=== Text extract ===
● ● ● ● ● ● ●
Taube was the youngest of the four sons of Samuel Taube and Albertina (Tiledetski) Taube, farmers who immigrated from Russia to Canada but whose families were originally from Germany. Taube’s first language was Low German, and his elementary school education took place in a one-room schoolhouse with about a dozen students. Taube later stated that growing up on a farm instilled in him both a deep appreciation for nature and the discipline to perform difficult tasks. His father taught him to accept what is there to be seen and not what he wanted to see, a lesson that he applied throughout his scientific career.

Taube completed his high school studies at Luther College, in Regina, where he worked in a laboratory in exchange for room, board, and tuition. He then attended the University of Saskatchewan, in Saskatoon, where he received a BS in 1935 and an MS in 1937, working on photochemistry. He endured a somewhat negative experience there when he spent months assuring the purity of certain materials while his adviser proved to be mainly interested in publishing a paper as quickly as possible.

Without having applied, Taube was admitted to the University of California, Berkeley, on the strength of the recommendation of the University of Saskatchewan department chair. This was extremely propitious, as many outstanding chemists were then in residence at Berkeley and much excitement and interest had been stirred through the very early investigation of electron transfer in chemical reactions—a field in which Taube would make transformative discoveries. Taube continued working on photochemistry and also began studying reactions involving reduction and oxidation, known as redox reactions, which involve a transfer of electrons. He received a PhD in 1940. Teaching positions were then scarce, since recovery from the Great Depression was slow, and Taube was fortunate to get an instructorship at Berkeley in 1940. In 1941 he accepted a position as an instructor at Cornell University, in Ithaca, New York, and he was subsequently promoted to assistant professor. In 1942 he became a naturalized citizen. During his first three years at Cornell, without any assistants, Taube experimented with redox reactions in efforts to establish criteria for determining whether one or two electrons were involved in the reactions.

In 1946 Taube moved to the University of Chicago, where he continued his work with redox reactions, now with coworkers and using transition-metal complexes (also called coordination compounds). Transition metals, such as iron and copper, are listed in the middle of the periodic table because of the configuration of their electrons. A metal complex is a chemical compound in solution consisting of a central metal atom (or ion) surrounded by groups of nonmetal molecules (or ions), such as water molecules, ammonia, or chlorine. In this context, the surrounding groups of nonmetal molecules are called ligands. The metal complex is said to have a sphere—its effective boundary. In his experiments, Taube used new techniques, including nuclear magnetic resonance and the employment of isotopic tracers.
● ● ● ● ● ● ●
=== Exercise set ===
a. Please retype the Taube biography word for word, everything from "In 1946 Taube" down to "of isotopic tracers.".
b. Name every school, college, or university that the Taube biography identifies by name.
c. Carry on the Taube biography from the point where it stops.

=== Given material ===
● ● ● ● ● ● ●
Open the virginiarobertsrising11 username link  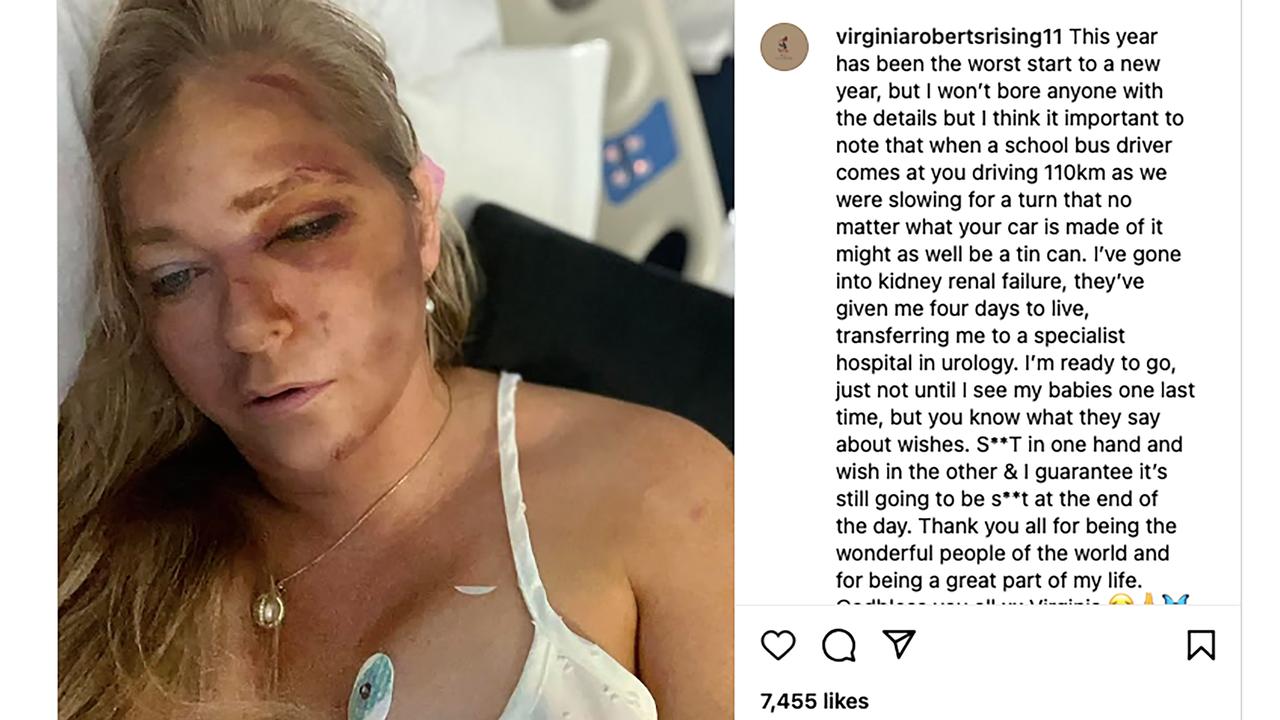point(949,37)
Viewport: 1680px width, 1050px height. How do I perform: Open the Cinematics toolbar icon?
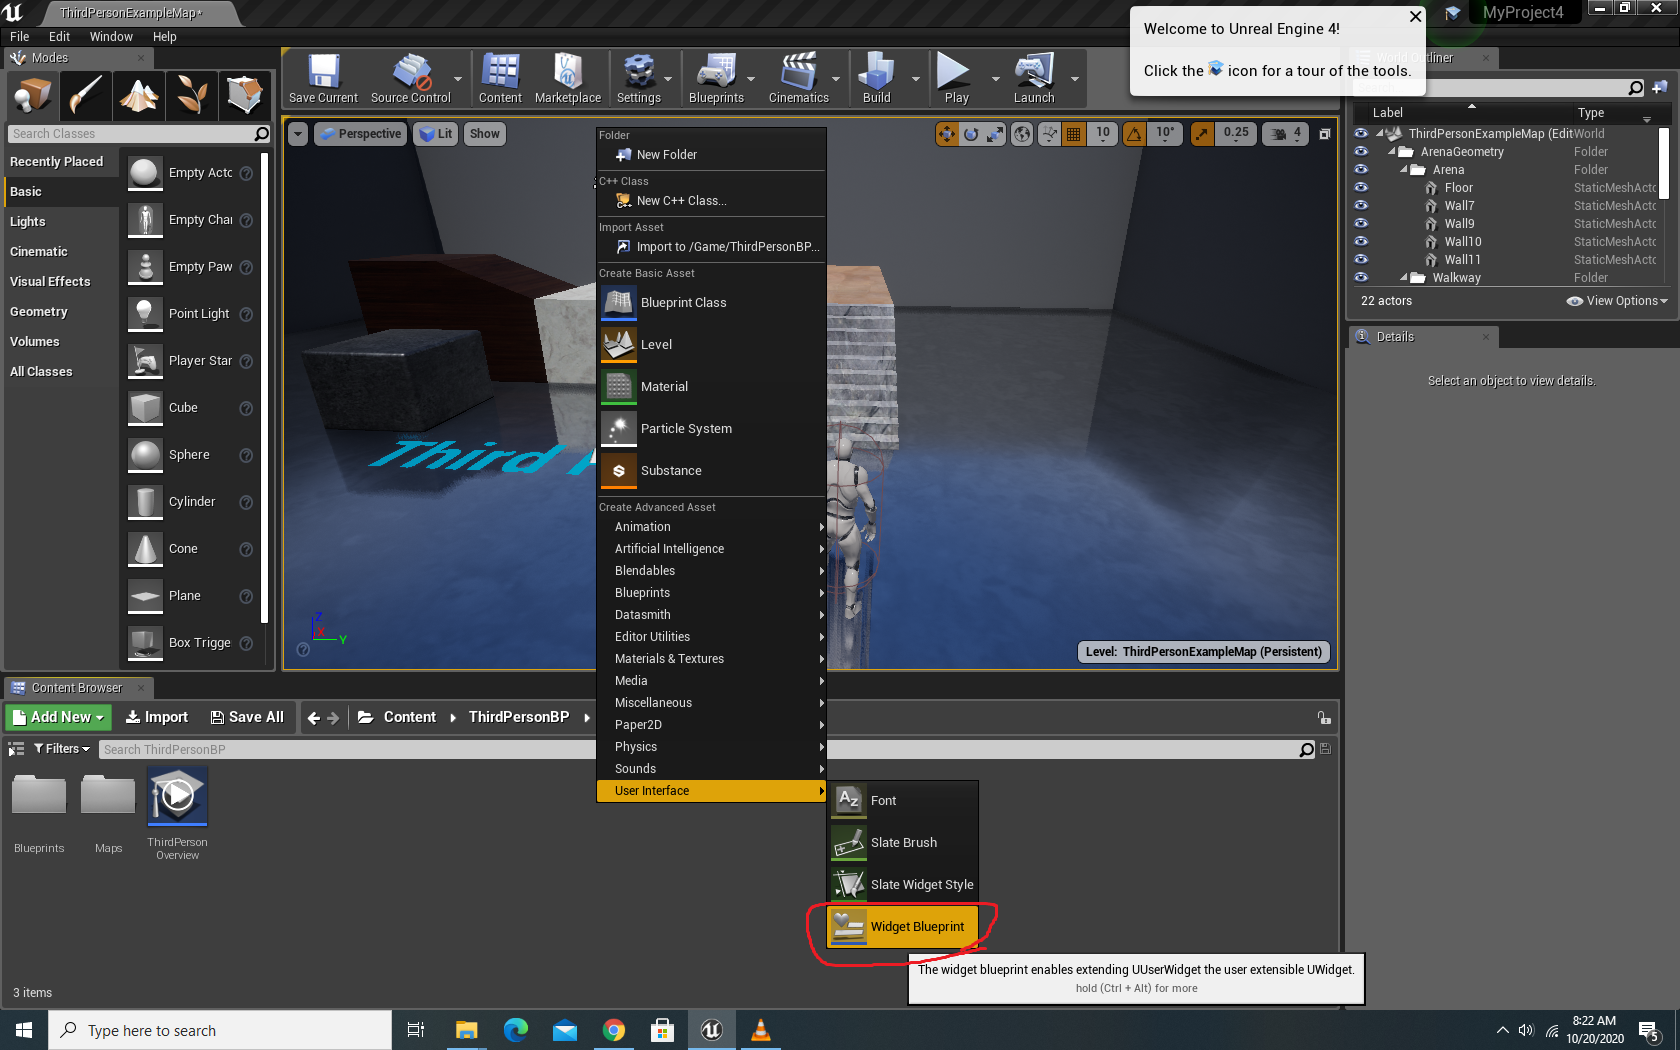800,78
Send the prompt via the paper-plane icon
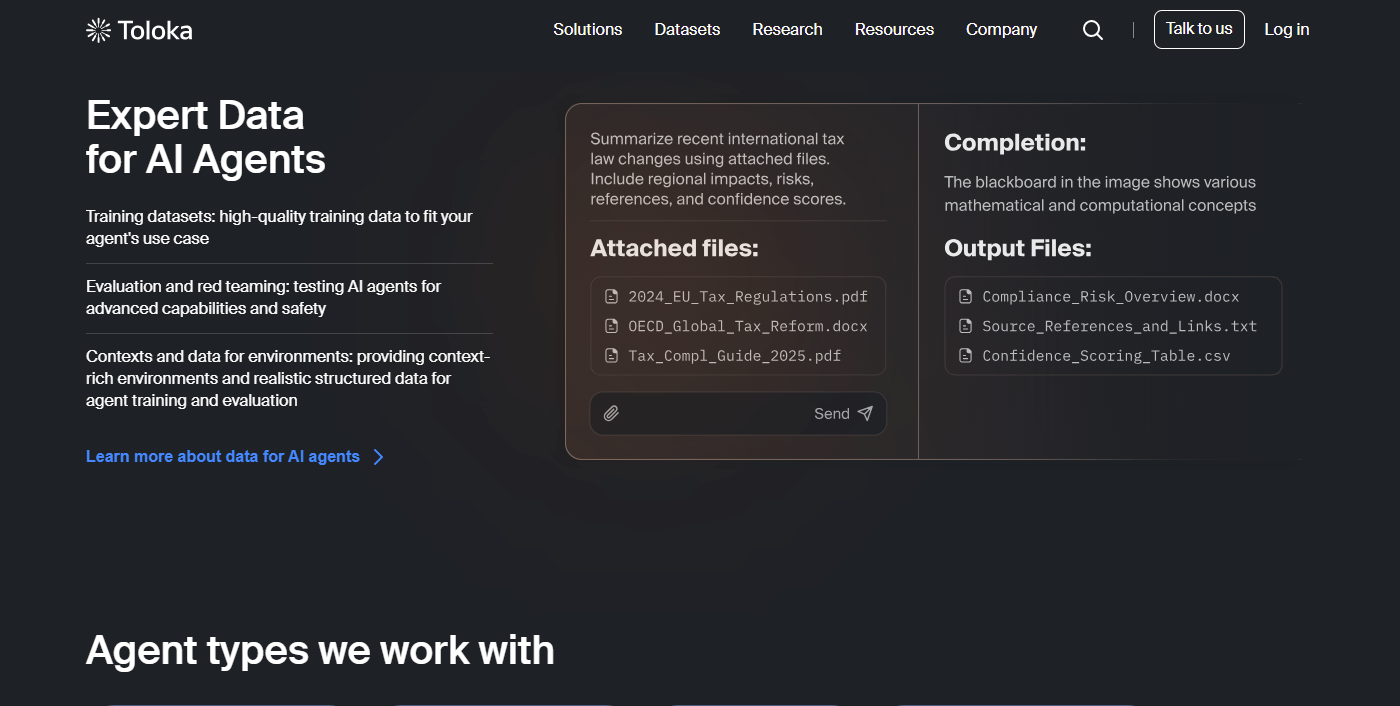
● ● ● ● ● ● ●
=== Responses to the tasks ===
a.
In 1946 Taube moved to the University of Chicago, where he continued his work with redox reactions, now with coworkers and using transition-metal complexes (also called coordination compounds). Transition metals, such as iron and copper, are listed in the middle of the periodic table because of the configuration of their electrons. A metal complex is a chemical compound in solution consisting of a central metal atom (or ion) surrounded by groups of nonmetal molecules (or ions), such as water molecules, ammonia, or chlorine. In this context, the surrounding groups of nonmetal molecules are called ligands. The metal complex is said to have a sphere—its effective boundary. In his experiments, Taube used new techniques, including nuclear magnetic resonance and the employment of isotopic tracers.

b.
Luther College
University of Saskatchewan
University of California, Berkeley
Cornell University
University of Chicago

c.
In 1949 Taube was awarded a Guggenheim Fellowship. Meanwhile, he spent his professional leave at Berkeley, mostly in the library. In drawing conclusions based on the data from his and other laboratories, he submitted a paper to the prestigious Chemical Reviews, unaware that submissions to that journal were by invitation only. His ideas were so original that the paper was reviewed and published in 1952, and it has since become a classic in inorganic chemistry. Taube had been puzzled by the fact that some metal complexes react very slowly while certain chemically similar ones react rapidly. In his 1952 paper he described the correlation that he found between the speed of the reaction and the electron configuration of the metal, now recognized as the critical criterion for determining the rate of the reaction. Also in 1952, Taube was promoted to professor at the University of Chicago, and he married Mary Alice Wesche; at his death they had been together for over fifty years.

Starting with a paper published in 1953, Taube and his coworkers defined and described two different mechanisms for electron transfer between metal complexes: the outer-sphere and inner-sphere mechanisms. The outer-sphere mechanism leaves the coordination sphere—the metal bound to its ligands—intact after the transfer of electrons, and the rate of reaction depends on the solvent. Regarding the inner-sphere mechanism, Taube discovered an entirely unknown process. Before any electrons can be transmitted in this manner, an intermediate ligand bridge forms between the two complexes. The electron transfer is executed via this bridge, and the ligand bridge then separates from the donor complex.

Taube was chairman of the chemistry department at the University of Chicago from 1955 to 1959. In 1962 he moved to Stanford University, in Palo Alto, California. In a series of lectures given at the Brooklyn Polytechnic Institute in 1967, Taube summarized his work on redox reactions involving transition-metal complexes, and in 1970 he published Electron Transfer Reactions of Complex Ions in Solution. He was a full professor and chairman of the Stanford chemistry department from 1972 to 1974 and from 1978 to 1979. Taube was awarded the 1983 Nobel Prize in Chemistry for his discovery of the ligand-bridge process of electron transfer and for at least eighteen other fundamental discoveries. By then he had published more than three hundred scientific articles. He retired in 1986 and continued his research as a professor emeritus.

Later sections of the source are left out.